Time-Domain Masking and Demasking Methods

Updated 15 January 2026

Time-domain masking and demasking methods are signal processing techniques that isolate overlapping components directly from waveform frames.
They leverage deep neural architectures like Conv-TasNet and statistical models such as GAM to perform precise source separation and intelligibility enhancement.
These approaches offer lower latency, enhanced computational efficiency, and improved performance over traditional time-frequency methods.

Time-domain masking and demasking methods constitute a class of signal processing and machine learning techniques where overlapping or interfering components are isolated, suppressed, or estimated directly in the temporal (waveform) domain, as opposed to the more traditional time-frequency (spectrogram or filterbank) domain. These approaches have been successfully developed for single- and multi-channel speech separation, music source separation, physiological signal demasking, and intelligibility enhancement under reverberant or corrupted conditions. Distinct from frequency-domain masking, these methods operate through either direct, frame-wise multiplicative masking in a learned or latent time-domain space, or via statistical demasking through subtraction of modeled interfering effects.

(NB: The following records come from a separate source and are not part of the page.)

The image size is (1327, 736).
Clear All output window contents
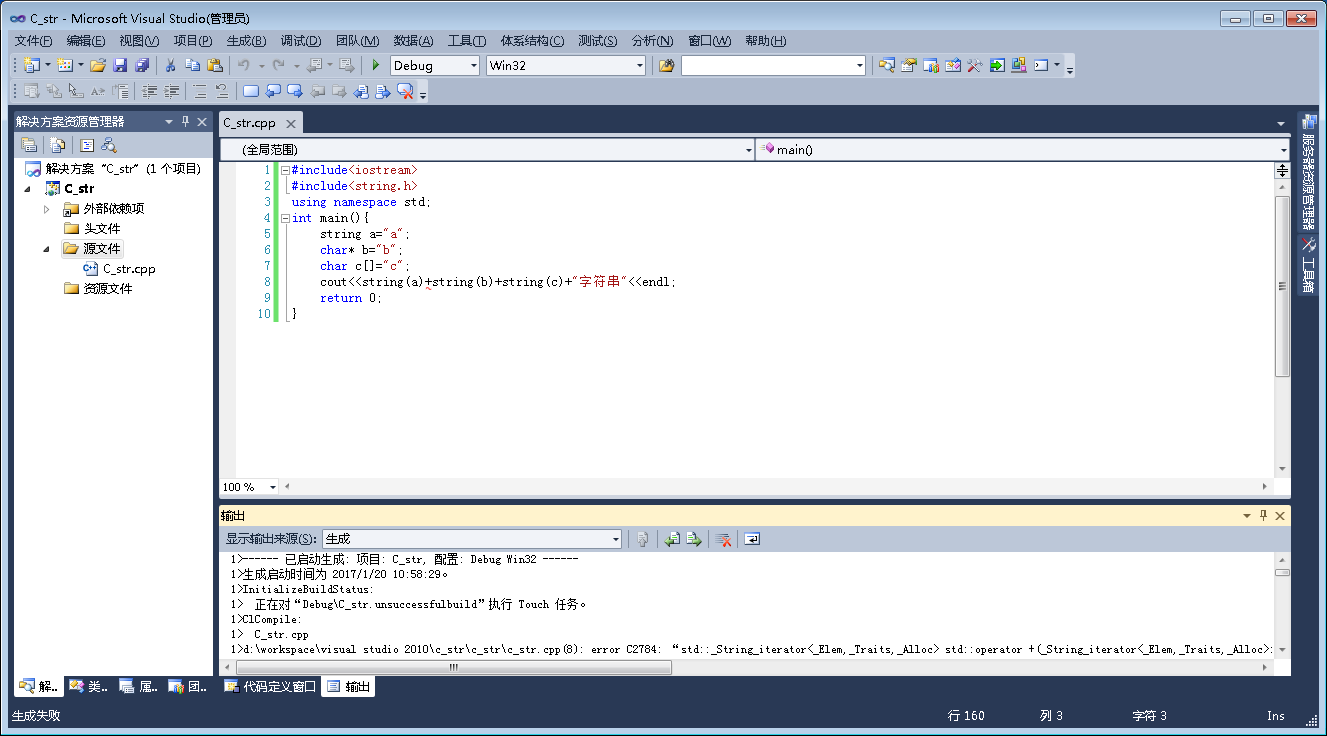click(x=725, y=538)
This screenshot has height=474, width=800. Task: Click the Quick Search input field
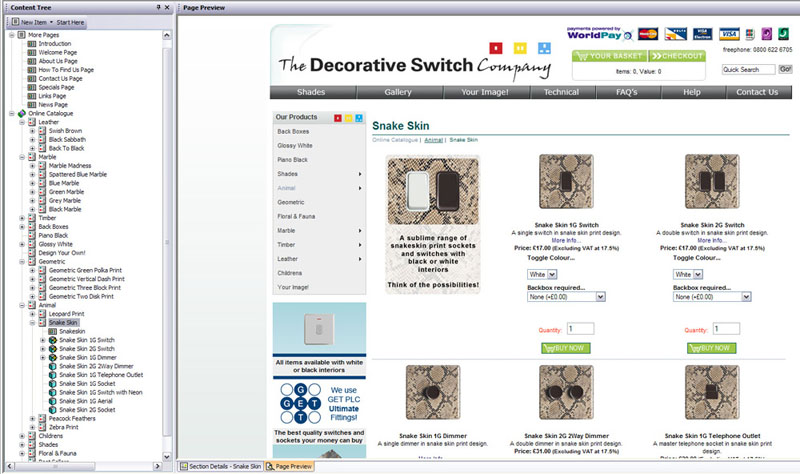(x=748, y=70)
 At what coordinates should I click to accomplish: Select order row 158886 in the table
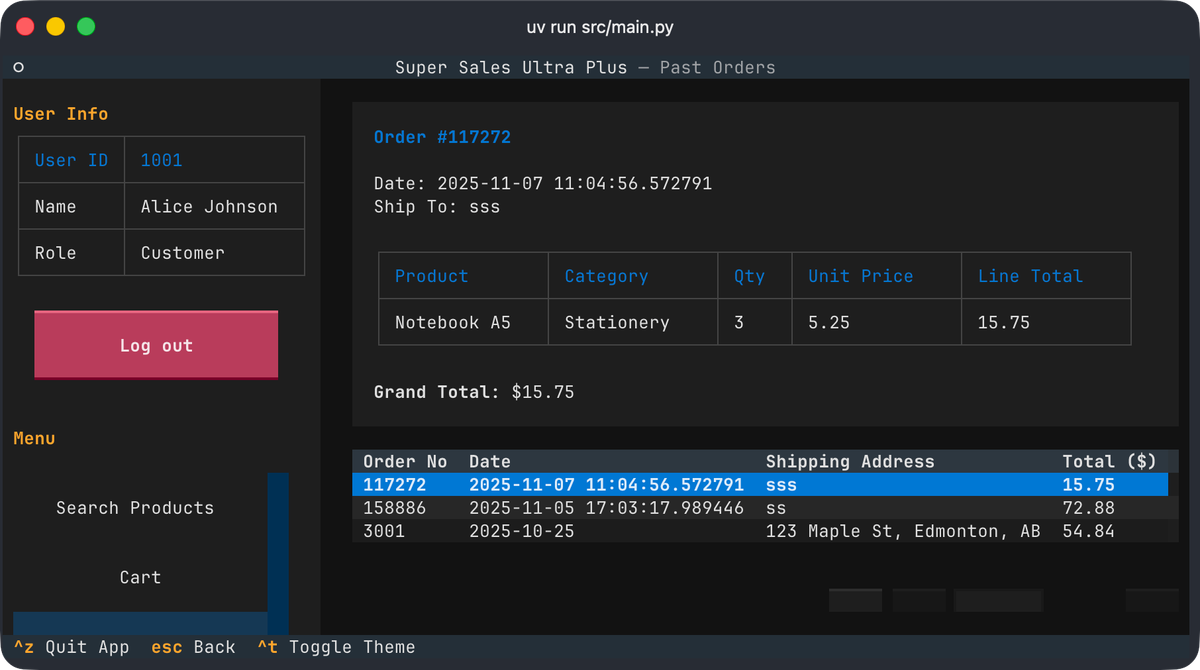[x=600, y=508]
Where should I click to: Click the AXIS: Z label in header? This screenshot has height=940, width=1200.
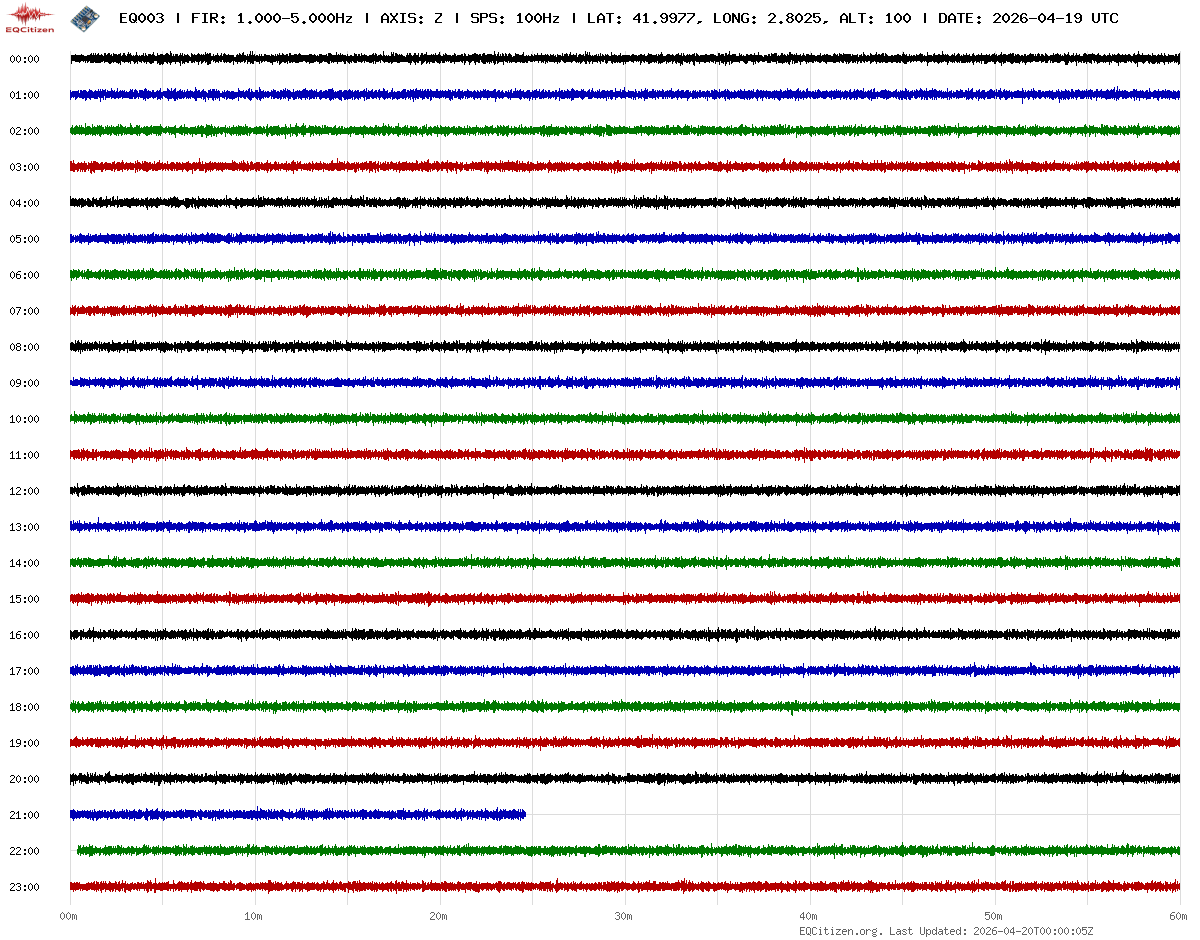coord(411,19)
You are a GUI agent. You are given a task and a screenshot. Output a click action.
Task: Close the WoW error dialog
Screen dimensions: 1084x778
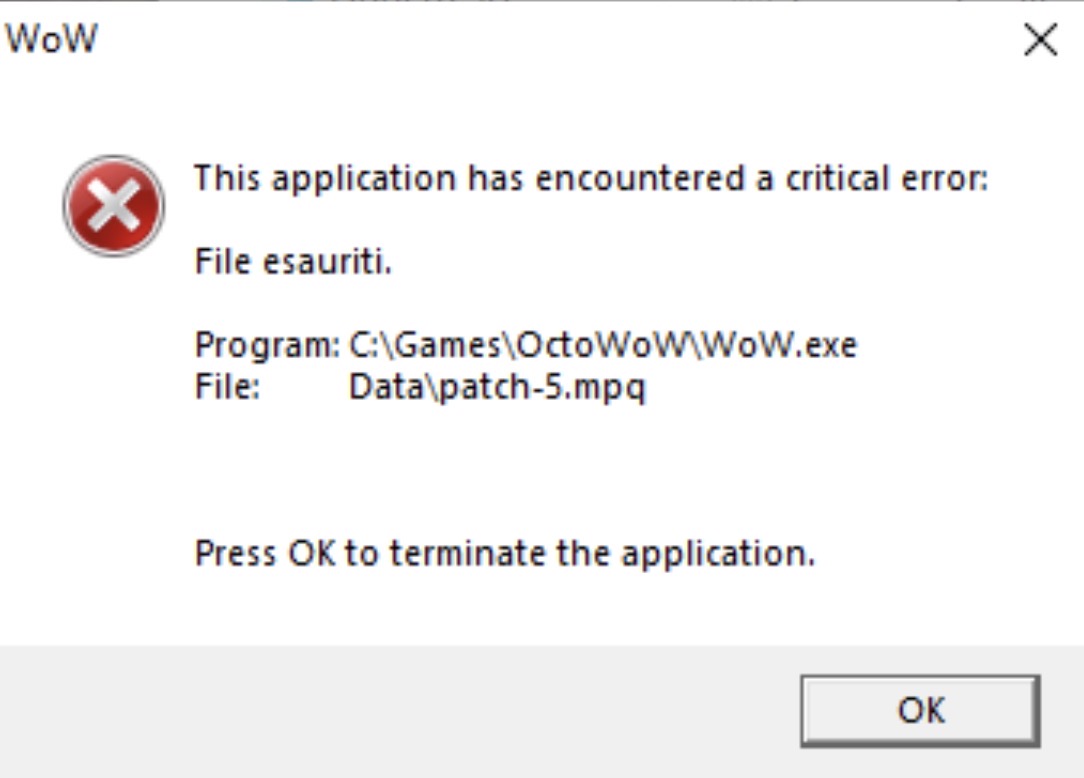1040,39
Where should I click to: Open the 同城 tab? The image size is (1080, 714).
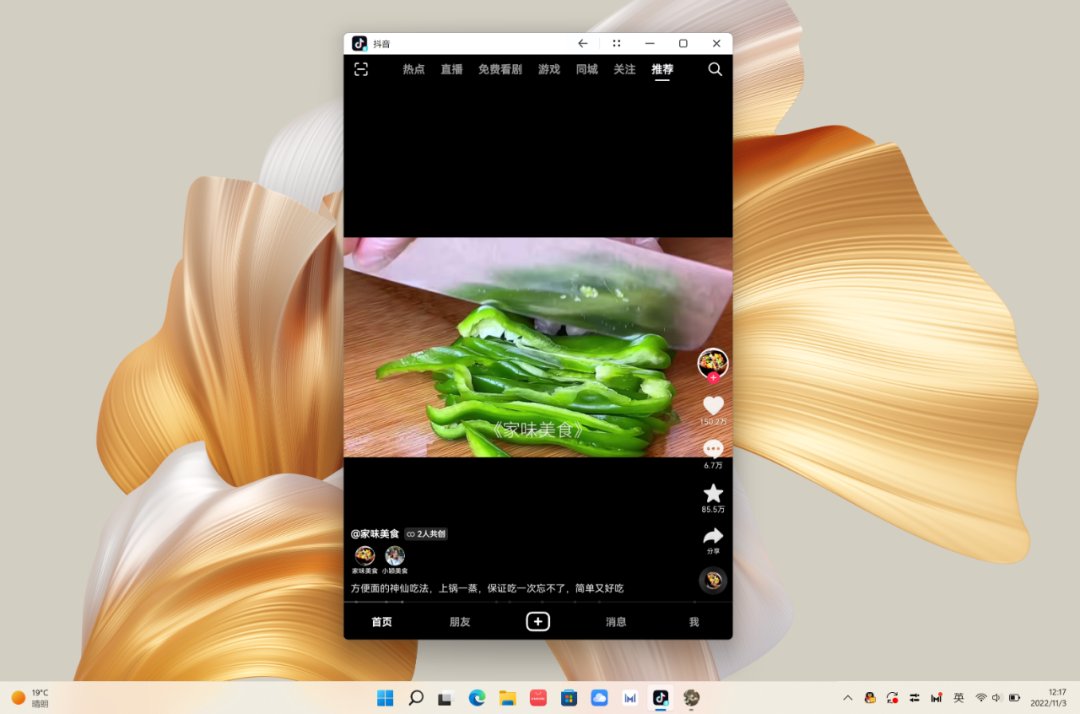(586, 69)
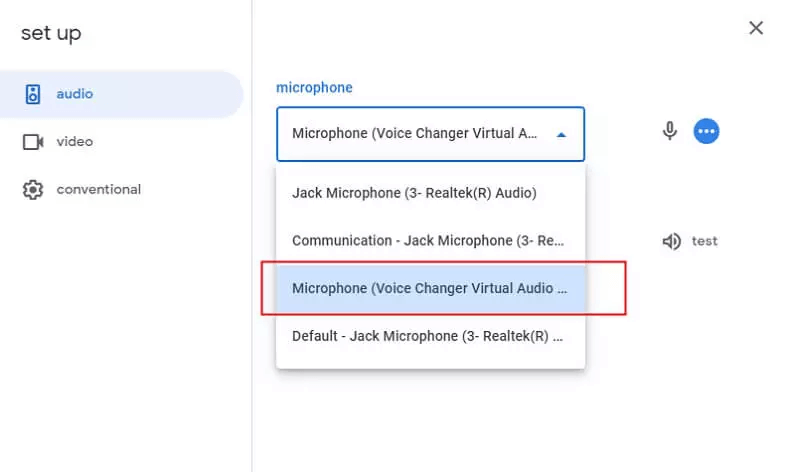Go to the conventional settings tab
Viewport: 790px width, 472px height.
(98, 190)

1. Principles and Formalism of Time-Domain Masking and Demasking

In time-domain masking for audio, as exemplified by Conv-TasNet, the input signal is segmented into overlapping frames. Each frame is encoded via a learned 1-D convolution with $N$ basis functions, yielding a latent representation $w_k \in \mathbb{R}^N$ . For a mixture $x[n]$ , the encoder maps frames $x_k$ to latent vectors $w_k = Enc(x_k) = H(x_k \ast U)$ , with $U \in \mathbb{R}^{N \times L}$ . A mask-estimation network—typically a Temporal Convolutional Network (TCN)—then estimates frame-wise, multiplicative masks $M_i \in [0,1]^{N \times K}$ for $C$ sources. Source separation is performed by multiplying each mask with the encoder output: $D_i = M_i \odot W$ . The masked features are decoded back to source waveforms $\hat{S}_i$ via transposed convolution with a learned decoder matrix $V$ (Luo et al., 2018).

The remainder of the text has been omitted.